15 Décembre 2017 Par Camille Frati
Lotus
L’aventure Lotus F1 Team n’aura duré que trois ans avant la reprise de l’écurie par Renault.
(Photo : Wikimedia commons)

La perquisition menée mercredi dans les locaux de Gravity Sport Management à Howald a donné lieu à une nouvelle passe d’armes entre les frères ennemis.
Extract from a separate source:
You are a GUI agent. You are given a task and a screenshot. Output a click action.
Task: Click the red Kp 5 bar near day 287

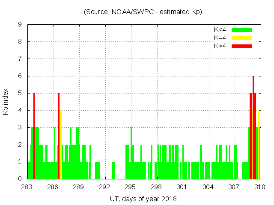click(x=59, y=137)
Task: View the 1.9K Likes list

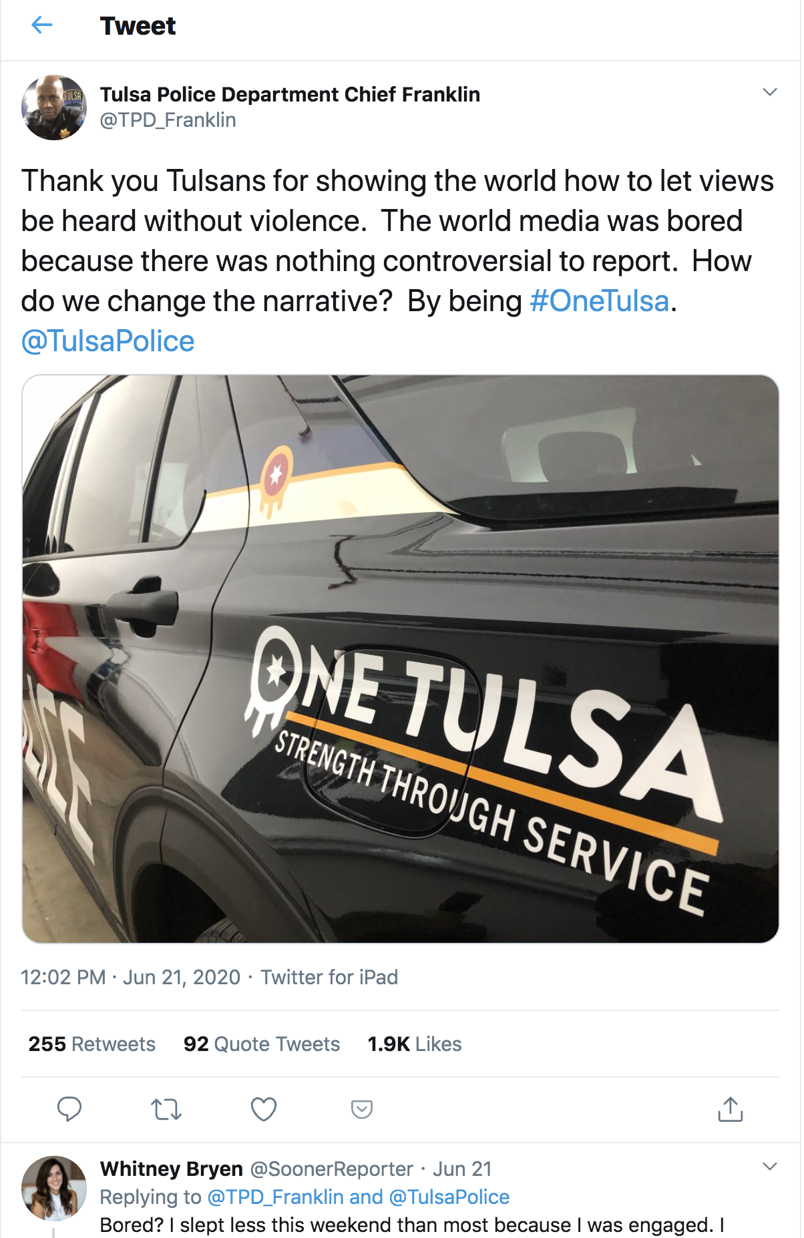Action: [414, 1044]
Eric Lux et Flavio Becca continuent de se déchirer par communiqués et actions judiciaires interposés. Dernier épisode en date: la perquisition intervenue mercredi chez Gravity Sport Management, qui gérait les carrières des pilotes de F1 de l'écurie Lotus appartenant à Genii Capital (Eric Lux et Gerard Lopez). Une société placée en liquidation en avril 2015 et détenue pour un tiers par Promobe, société de Flavio Becca, et pour deux tiers par Gerard Lopez et Eric Lux. Ces deux derniers sont en conflit avec Flavio Becca et se disputent devant les tribunaux depuis deux ans.
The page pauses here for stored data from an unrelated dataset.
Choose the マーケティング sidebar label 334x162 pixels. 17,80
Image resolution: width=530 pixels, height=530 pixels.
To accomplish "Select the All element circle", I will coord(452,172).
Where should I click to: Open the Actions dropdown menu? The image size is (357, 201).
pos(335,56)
Comme dans le dossier judiciaire lié au fonds d’investissement Olos, les anciens partenaires pratiquent le ping-pong de communiqués. Eric Lux indiquait ainsi mercredi soir que la perquisition «a été menée à bon terme. Les personnes en charge de la liquidation ont pleinement collaboré avec la justice aux fins de la manifestation de la vérité.» Il ajoutait que, selon un jugement du tribunal d’arrondissement en matière commerciale du 21 décembre 2016, «la liquidation [va] de bon train [et qu’] aucune faute dolosive ou violation de statuts n’[est] reprochable aux liquidateurs à ce sujet» et que «la preuve d’une mauvaise foi des liquidateurs, respectivement, qu’ils auraient agi dans leur seul intérêt personnel, n’est pas rapportée».
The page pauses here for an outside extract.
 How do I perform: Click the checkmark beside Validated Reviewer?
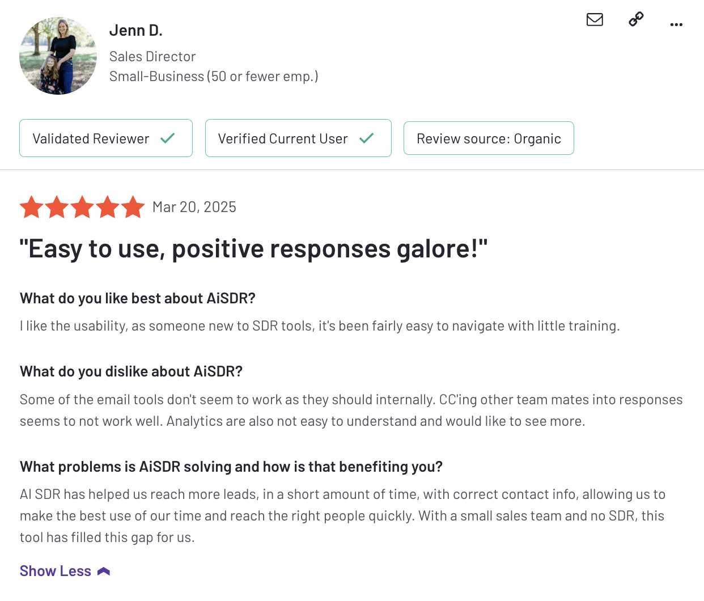tap(168, 138)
Un communiqué auquel Promobe Finance, vaisseau amiral de Flavio Becca, a prestement répondu le lendemain à Eric Lux et Gerard Lopez. «Le jugement du 22 décembre 2016 n’a absolument pas validé leur gestion plus que douteuse en tant qu’administrateurs et liquidateurs de Gravity Sport Management SA. Les questions soulevées par Promobe Finance SPF restent entières: le tribunal a seulement considéré qu’il ne disposait pas d’assez de preuves pour juger qu’il y avait eu gestion frauduleuse», rétorque Promobe Finance, qui a interjeté appel. La société estime d’ailleurs que la perquisition de mercredi «confirme [ses] explications: un juge d’instruction a, en effet, considéré qu’il existait des indices de fraude suffisamment graves dans le dossier pour ordonner une mesure aussi grave qu’une perquisition.»